News 23 July 2023 - simon-oz/Weekly-AI-news GitHub Wiki

A recent report from OpenUK indicates that in 2022, the Gross Value added to the UK economy from Open Source Software is estimated to be £13.59 billion. So what does that mean? Contextualising it with the UK Tech Sector contribution at £50 billion in 2022, the directly attributable contribution from Open Source Software is therefore 27%, more than a quarter of the overall Tech Sector contribution.
17 Jul, Microsoft published a paper: “Retentive Network: A Successor to Transformer for Large Language Models”. RetNet achieves low-cost inference (i.e., GPU memory, throughput, and latency), training parallelism, and favorable scaling curves compared with Transformer. RetNet makes the “impossible triangle” possible, which achieves training parallelism, good performance, and low inference cost simultaneously. The code will be released within two weeks.
17 Jul, HPC-AI released its 65 billion parameter large language model. It utilizes the current most widely used large model, LLaMA, to provide an example of the tool’s groundbreaking pre-training solutions for the 65 billion parameter large model which improves the training speed by 38%. This can save enormous amounts for large model enterprises. HPC-AI only needs 32 A100/A800 GPUs to improve pre-training speed by 38% compared to other mainstream options in the industry.
18 Jul, Dao published a paper, FlashAttention-2: Faster Attention with Better Parallelism and Work Partitioning. FlashAttention2 (1) tweaks the algorithm to reduce the number of non-matmul FLOPs (2) parallelizes the attention computation, even for a single head, across different thread blocks to increase occupancy, and (3) within each thread block, distributes the work between warps to reduce communication through shared memory. These yield around2× speedup compared to FlashAttention, reaching 50-73% of the theoretical maximum FLOPs/s on A100 and getting close to the efficiency of GEMM operations.

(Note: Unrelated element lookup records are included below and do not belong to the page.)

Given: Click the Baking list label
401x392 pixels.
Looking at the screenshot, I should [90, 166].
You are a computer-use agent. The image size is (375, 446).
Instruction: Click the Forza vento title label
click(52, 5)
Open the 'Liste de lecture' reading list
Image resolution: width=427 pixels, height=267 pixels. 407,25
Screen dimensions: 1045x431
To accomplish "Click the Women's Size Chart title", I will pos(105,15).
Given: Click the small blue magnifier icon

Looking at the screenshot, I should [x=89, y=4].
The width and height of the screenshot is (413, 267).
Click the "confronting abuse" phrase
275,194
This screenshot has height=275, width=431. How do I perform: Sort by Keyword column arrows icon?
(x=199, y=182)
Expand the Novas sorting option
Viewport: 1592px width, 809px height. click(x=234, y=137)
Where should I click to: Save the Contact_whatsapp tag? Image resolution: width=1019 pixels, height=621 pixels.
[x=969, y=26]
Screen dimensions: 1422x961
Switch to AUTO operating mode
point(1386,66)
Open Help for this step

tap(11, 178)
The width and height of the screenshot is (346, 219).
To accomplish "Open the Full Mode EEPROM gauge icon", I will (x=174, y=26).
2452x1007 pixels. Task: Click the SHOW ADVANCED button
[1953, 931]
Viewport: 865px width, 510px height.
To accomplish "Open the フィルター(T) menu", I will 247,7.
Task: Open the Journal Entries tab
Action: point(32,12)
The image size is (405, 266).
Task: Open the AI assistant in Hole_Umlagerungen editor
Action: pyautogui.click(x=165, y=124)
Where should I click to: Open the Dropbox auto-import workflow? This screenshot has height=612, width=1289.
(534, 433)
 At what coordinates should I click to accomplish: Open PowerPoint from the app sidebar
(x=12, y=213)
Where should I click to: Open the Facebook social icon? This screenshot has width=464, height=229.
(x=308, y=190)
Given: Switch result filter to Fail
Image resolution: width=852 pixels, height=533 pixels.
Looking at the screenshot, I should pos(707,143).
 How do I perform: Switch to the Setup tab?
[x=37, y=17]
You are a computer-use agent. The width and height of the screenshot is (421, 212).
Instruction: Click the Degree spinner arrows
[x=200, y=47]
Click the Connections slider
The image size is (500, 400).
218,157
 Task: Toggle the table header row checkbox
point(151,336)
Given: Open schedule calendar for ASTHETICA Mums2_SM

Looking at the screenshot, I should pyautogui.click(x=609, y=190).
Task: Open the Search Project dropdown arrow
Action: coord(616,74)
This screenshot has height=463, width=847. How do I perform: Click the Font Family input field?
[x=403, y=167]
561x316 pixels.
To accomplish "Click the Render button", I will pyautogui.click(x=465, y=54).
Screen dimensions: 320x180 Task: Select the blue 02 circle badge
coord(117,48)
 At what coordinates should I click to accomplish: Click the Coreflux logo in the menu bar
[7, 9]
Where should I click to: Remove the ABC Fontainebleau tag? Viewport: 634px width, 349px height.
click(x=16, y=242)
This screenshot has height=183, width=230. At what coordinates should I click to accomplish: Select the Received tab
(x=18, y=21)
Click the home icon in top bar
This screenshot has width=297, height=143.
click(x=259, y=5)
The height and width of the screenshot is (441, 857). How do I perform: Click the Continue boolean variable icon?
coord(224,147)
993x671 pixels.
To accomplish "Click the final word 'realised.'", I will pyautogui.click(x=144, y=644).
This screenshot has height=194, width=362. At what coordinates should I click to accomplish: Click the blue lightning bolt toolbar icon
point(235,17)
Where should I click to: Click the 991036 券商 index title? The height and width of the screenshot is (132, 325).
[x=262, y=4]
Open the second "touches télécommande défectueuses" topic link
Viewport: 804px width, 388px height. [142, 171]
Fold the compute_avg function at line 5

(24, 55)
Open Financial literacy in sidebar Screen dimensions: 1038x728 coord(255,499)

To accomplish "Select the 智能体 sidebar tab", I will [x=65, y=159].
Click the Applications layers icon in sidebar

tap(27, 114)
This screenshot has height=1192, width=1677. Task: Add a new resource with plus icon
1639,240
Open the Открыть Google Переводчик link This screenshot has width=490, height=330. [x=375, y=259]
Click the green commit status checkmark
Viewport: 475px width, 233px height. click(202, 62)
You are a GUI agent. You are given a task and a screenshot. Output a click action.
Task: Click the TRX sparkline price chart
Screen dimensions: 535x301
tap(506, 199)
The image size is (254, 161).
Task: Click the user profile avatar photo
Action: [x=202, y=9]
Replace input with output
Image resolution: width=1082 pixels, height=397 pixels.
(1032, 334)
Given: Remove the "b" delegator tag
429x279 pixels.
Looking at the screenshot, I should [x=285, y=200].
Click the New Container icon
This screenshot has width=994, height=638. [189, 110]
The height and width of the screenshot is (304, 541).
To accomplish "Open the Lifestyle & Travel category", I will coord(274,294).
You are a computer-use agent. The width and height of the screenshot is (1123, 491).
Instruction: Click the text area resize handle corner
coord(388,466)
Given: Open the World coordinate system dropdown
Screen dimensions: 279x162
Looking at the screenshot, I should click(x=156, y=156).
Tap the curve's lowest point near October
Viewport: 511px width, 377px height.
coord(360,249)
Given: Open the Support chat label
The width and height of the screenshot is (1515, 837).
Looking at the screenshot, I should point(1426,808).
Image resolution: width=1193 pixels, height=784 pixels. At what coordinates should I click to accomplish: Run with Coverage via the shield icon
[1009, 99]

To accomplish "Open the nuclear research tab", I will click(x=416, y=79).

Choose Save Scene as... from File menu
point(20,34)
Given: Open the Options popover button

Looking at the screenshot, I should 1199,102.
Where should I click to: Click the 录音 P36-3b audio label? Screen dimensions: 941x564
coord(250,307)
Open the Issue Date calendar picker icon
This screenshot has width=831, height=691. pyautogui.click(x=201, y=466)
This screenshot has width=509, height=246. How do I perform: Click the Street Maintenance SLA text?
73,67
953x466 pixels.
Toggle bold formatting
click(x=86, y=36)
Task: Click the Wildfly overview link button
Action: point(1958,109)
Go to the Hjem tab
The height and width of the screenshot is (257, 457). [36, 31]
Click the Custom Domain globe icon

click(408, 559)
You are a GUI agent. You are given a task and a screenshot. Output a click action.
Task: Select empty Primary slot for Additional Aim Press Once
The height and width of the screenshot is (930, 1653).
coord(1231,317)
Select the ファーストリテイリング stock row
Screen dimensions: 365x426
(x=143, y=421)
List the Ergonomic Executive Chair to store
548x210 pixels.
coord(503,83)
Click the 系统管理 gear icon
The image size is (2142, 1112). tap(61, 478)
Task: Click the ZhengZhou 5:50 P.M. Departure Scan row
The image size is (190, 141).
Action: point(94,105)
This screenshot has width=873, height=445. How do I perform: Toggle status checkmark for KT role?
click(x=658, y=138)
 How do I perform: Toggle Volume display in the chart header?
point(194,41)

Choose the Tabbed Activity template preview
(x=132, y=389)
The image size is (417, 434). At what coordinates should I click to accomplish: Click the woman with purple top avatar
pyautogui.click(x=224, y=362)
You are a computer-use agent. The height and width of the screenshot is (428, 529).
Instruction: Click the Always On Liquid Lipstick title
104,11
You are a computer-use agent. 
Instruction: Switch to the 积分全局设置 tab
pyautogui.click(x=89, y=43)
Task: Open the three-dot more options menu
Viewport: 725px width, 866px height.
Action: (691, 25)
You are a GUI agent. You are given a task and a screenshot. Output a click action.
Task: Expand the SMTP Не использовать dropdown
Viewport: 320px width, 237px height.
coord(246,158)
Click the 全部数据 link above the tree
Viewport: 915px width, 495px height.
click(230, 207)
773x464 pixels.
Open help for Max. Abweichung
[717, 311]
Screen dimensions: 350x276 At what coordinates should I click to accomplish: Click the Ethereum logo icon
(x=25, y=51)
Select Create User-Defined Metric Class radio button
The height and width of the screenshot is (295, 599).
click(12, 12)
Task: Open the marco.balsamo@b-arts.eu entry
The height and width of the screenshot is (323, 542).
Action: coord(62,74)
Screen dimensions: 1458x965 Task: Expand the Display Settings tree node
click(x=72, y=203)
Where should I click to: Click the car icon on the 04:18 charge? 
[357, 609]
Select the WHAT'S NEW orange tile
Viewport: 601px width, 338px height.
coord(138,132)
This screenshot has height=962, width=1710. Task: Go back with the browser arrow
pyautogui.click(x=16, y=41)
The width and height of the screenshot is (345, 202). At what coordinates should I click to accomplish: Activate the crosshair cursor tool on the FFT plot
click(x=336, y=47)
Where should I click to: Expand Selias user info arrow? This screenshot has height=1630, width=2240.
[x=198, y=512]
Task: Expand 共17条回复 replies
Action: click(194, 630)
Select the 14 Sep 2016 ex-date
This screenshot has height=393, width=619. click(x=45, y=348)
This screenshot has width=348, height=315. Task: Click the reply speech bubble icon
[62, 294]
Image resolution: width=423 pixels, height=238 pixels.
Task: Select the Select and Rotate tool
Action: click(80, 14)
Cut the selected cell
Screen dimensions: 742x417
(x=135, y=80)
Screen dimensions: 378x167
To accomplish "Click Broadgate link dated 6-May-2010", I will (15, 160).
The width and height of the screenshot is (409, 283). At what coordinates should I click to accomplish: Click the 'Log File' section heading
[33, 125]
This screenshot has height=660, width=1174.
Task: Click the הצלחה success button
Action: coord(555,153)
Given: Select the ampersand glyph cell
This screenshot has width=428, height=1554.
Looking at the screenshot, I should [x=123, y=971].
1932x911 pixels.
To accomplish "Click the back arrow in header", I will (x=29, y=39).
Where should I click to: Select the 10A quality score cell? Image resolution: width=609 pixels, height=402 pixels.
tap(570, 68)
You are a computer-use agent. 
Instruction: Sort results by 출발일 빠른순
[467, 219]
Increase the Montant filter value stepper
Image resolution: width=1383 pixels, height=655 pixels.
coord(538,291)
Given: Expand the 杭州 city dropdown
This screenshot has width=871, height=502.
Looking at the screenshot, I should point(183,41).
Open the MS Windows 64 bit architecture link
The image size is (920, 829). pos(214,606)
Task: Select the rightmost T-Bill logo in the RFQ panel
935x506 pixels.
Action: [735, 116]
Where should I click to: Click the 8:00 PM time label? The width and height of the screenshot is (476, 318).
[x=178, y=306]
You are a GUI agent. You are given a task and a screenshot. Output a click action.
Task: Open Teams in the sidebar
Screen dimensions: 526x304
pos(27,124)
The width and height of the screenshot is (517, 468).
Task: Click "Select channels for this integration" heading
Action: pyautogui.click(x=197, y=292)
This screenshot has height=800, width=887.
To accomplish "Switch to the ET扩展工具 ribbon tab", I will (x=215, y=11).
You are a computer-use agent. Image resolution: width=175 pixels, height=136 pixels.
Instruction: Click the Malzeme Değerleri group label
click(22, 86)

19 Jul, Meta released LLaMA v2, a series of large language models trained on 40% more data (2 Trillion tokens) than Llama 1, and has doubled the context length to 4096. Meta also provided finetuned dialog models with over 100k samples. Llama 2 outperforms other open source language models on many external benchmarks, including reasoning, coding, proficiency, and knowledge tests.
19 Jul Reuters reported that Apple is working on AI offering similar to OpenAI’s ChatGPT and Google’s Bard, causing its shares up as much as 2% to a record high. Apple's new virtual assistant summarizes text and answers questions based on data it has been trained with, and the tool essentially replicates Bard, ChatGPT and Bing AI, and works as a web application, according to employees of Apple.
19 Jul, researcher from UCL, EleutherAI, Meta, StabilityAI and others published a paper “Challenges and Applications of Large Language Models”. The authors believed that due to the fast pace of the field, it is difficult to identify the remaining challenges and already fruitful application areas. They explored the challenges of LLMs from three views: Designing LLMs relates to decisions taken before deployment. Behaviorial challenges occur during deployment. Science challenges hinder academic progress.
20 Jul, Nature published a paper “How to introduce quantum computers without slowing economic growth”. The researchers believe that new ways of simulating materials, optimizing processes and improving machine learning — could transform society. They also suggested that Specialists should work together to create narratives around the usefulness of quantum technologies; however, the technology bottlenecks for quantum computing are unclear, and Would these benefits lead to more products and services that are better tailored to customer needs? What would the impacts be on the wider industrial landscape, and what new business models might emerge?
21 Jul, StabilityAI released FreeWilly, the large and mighty instruction finetuned open access language models (FreeWilly1 and FreeWilly2). FreeWilly1 leverages the original LLaMA 65B foundation model and was carefully fine-tuned with a new synthetically-generated dataset using Supervised Fine-Tune (SFT) in standard Alpaca format. Similarly, FreeWilly2 leverages the LLaMA 2 70B foundation model to reach a performance that compares favorably with GPT-3.5 for some tasks.
21 Jul, according to HDTECH, Google’s cofounder Sergey Brin returns to Google to work on the secret AI project Gemini, the company’s highly ambitious general-purpose AI project. Gemini would be a multi-modal foundational model that powers other AI models but no further details are known at the moment.